> **REQUESTS**:
1 > According to the Language Pipes privacy text, which model architectures does Language Pipes target first?
2 > Summarize the Language Pipes privacy text in three sentences.
3 > Continue the Language Pipes privacy text from the point where it ends.

** Begin SOURCE EXTRACT **

Privacy

This document describes the privacy properties Language Pipes and the known attack surfaces.

The distributed layer-splitting architecture used by Language Pipes is similar to Petals (Borzunov et al., 2023), which enables collaborative inference and fine-tuning of large models by distributing transformer layers across a peer-to-peer network. The two projects share the same core architectural idea: split the model at layer boundaries and transmit hidden state tensors between nodes.

However, the Petals project does not provide a quantitative analysis of the privacy properties of this architecture. Its documentation acknowledges that data is “processed with the help of other people in the public swarm” and recommends private swarms for sensitive data, but does not characterize the difficulty of prompt reconstruction from intercepted hidden states, nor does it evaluate specific inversion attacks or mitigations.

Additionally, Petals targets a fixed set of older model architectures (Llama 3.1, Mixtral 8x22B, Falcon, BLOOM), several of which are no longer actively developed. Language Pipes targets current-generation open-source models, beginning with the Qwen3 and Qwen3-MoE architectures.

How Language Models Work (Quick Background)

To understand the End Model architecture’s privacy properties, it helps to know how language models process text:

Models do not process text directly. All input must be converted to numerical representations (vectors of floating-point numbers) before the model can operate on it.
Models are built in layers. A typical model has 30-80 transformer layers stacked sequentially. Each layer takes a numerical tensor as input, applies learned linear and non-linear transformations, and passes the result to the next layer.

** End SOURCE EXTRACT **
** Begin GIVEN ENTRIES **

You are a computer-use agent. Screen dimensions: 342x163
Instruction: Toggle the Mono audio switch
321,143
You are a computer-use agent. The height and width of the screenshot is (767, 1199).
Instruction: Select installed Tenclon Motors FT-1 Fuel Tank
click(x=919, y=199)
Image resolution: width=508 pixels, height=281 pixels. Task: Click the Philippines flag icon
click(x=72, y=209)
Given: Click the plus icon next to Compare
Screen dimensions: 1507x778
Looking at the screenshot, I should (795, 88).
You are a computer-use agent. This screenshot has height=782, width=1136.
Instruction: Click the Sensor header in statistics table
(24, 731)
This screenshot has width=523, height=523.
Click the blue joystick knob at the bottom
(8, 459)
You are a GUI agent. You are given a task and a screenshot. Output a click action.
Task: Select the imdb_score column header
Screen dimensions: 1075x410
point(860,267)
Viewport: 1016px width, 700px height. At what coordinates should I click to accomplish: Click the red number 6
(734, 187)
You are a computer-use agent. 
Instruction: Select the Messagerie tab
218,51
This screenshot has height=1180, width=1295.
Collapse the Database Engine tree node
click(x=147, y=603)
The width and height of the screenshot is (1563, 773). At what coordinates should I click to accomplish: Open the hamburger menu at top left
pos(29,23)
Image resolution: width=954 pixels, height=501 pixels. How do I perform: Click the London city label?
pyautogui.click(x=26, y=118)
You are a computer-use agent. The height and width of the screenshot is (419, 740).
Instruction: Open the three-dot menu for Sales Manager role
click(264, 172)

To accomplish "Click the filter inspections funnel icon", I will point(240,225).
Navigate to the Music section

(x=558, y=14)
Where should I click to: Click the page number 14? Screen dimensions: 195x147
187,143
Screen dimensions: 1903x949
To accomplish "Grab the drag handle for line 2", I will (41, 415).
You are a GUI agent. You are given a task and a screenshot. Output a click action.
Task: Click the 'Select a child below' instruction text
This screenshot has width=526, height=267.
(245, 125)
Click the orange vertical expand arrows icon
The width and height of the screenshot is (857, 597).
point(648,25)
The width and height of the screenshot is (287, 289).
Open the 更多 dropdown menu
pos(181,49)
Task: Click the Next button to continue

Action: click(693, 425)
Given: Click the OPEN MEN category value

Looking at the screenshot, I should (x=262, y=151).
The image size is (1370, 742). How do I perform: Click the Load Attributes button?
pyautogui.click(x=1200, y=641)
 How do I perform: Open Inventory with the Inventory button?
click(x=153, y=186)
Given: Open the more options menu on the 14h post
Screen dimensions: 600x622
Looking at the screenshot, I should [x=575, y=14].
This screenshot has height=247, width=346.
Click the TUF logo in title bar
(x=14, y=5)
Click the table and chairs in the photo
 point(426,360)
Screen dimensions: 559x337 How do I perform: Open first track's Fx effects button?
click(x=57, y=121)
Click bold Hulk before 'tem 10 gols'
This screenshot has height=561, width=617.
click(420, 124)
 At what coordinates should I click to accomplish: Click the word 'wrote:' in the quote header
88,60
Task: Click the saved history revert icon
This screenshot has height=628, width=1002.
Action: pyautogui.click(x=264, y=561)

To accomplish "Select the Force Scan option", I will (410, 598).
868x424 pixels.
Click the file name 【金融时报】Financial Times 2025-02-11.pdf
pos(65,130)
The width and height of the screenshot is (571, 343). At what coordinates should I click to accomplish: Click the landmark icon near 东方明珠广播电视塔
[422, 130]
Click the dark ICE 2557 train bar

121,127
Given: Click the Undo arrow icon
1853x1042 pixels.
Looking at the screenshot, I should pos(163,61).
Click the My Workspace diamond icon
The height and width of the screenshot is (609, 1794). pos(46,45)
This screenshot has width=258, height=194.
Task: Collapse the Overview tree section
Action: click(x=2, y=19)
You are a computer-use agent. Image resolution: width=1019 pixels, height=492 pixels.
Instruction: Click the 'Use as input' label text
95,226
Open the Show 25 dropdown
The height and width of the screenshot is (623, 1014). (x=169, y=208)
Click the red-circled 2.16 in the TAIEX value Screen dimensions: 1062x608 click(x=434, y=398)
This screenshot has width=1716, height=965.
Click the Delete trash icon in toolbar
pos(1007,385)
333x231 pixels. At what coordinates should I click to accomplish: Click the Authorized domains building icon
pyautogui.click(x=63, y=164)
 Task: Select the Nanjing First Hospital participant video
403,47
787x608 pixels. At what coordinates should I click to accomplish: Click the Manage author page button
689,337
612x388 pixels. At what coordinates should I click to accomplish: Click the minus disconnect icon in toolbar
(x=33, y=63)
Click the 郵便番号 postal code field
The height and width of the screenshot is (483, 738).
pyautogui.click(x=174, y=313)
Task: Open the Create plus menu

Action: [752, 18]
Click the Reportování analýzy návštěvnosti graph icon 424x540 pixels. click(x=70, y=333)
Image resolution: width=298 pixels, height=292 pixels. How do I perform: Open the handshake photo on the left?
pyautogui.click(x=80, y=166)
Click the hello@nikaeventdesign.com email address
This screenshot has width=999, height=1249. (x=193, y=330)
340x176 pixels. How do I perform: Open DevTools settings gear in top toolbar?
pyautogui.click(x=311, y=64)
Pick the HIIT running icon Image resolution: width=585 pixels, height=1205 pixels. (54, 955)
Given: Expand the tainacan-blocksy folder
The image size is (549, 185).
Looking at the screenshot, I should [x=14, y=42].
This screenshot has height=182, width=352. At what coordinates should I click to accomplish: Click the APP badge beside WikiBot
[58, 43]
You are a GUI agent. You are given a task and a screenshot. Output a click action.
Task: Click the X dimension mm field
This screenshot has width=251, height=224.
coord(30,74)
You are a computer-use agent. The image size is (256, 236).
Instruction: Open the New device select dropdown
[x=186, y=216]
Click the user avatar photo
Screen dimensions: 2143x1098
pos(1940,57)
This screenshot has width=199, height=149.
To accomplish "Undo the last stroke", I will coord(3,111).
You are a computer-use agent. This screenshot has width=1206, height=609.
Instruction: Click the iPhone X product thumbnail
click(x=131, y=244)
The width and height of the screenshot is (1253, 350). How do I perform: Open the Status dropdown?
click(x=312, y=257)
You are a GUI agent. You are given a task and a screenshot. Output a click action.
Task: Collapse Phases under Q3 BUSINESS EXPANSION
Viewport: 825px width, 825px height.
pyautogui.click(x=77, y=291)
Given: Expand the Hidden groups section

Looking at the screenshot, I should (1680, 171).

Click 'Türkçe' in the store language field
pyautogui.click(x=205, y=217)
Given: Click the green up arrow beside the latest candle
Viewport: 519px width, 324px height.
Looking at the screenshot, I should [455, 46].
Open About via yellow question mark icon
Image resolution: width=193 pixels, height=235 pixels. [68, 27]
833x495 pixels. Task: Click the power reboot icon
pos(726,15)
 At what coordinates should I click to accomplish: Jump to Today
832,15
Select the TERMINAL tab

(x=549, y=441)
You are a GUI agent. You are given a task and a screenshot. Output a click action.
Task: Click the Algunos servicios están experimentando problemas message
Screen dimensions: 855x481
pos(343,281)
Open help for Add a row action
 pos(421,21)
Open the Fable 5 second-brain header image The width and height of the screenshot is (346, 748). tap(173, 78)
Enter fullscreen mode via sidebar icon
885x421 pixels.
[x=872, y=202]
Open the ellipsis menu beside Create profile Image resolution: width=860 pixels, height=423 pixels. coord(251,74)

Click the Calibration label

** End GIVEN ENTRIES **

> **SOLVED TASKS**:
1 > Qwen3 and Qwen3-MoE.

2 > The document describes the privacy properties and known attack surfaces of Language Pipes, whose architecture resembles Petals in splitting a model at layer boundaries and transmitting hidden state tensors between nodes. Petals offers no quantitative analysis of the privacy of this design and targets older model architectures, whereas Language Pipes targets current open-source models, beginning with Qwen3 and Qwen3-MoE. As background, language models must convert text into numerical vectors and process it through a stack of typically 30 to 80 transformer layers, each passing its output to the next.

3 >
Only the first and last components handle the text-number boundary. The embedding layer maps tokens to vectors; the output head maps vectors back to token probabilities. All intermediate layers operate entirely in the model’s latent space.

This structure is what allows Language Pipes to distribute layers across machines while maintaining a degree of privacy: only the machine hosting the embedding and output head components directly handles text.

The End Model Concept

In Language Pipes, only the node hosting the End Model directly processes your prompts and generated responses in text form. All other nodes receive and return floating-point tensors in the model’s latent representation.

What is the End Model?

The End Model groups the components that sit at the text-number boundary:

Component	Function
Embedding Layer	Maps token IDs to dense vectors (text to latent space)
RMS Normalization	Normalizes the final hidden state before output projection
Output Head	Projects hidden states to vocabulary-sized logit vectors (latent space to token probabilities)

The embedding layer maps discrete tokens into a continuous vector space, and the output head projects from that space back to a distribution over tokens. The intermediate transformer layers operate entirely within this continuous representation and never handle discrete text.

What can layer nodes learn from hidden states?

The privacy properties of the End Model architecture depend on the difficulty of inverting hidden states back to the original prompt. Recent research has established bounds on this difficulty that warrant careful analysis.

Theoretical invertibility. Gupta, Basu, and Goel (2025) prove that for decoder-only Transformers with standard activation functions, the map from input token sequences to hidden state tensors is almost-surely injective (Theorem 2.2). That is, distinct prompts produce distinct hidden states with probability 1 under random weight initialization. This implies that hidden states are, in the information-theoretic sense, a unique encoding of the input.

Practical recovery. The same work provides an algorithm (SipIt) that recovers tokens sequentially from captured hidden states in O(T x |V|) worst-case time, where T is the sequence length and |V| is the vocabulary size. With gradient-guided search, practical recovery is substantially faster.

Weight availability is assumed. SipIt-style attacks require the model’s weight matrices. Because Language Pipes is designed for open-source models hosted on platforms such as HuggingFace, the attacker should be assumed to have full access to all model weights. The threat model and mitigations described below are evaluated under this assumption.

The following sections describe the known attack vectors, their difficulty under various configurations, and the mitigations Language Pipes provides.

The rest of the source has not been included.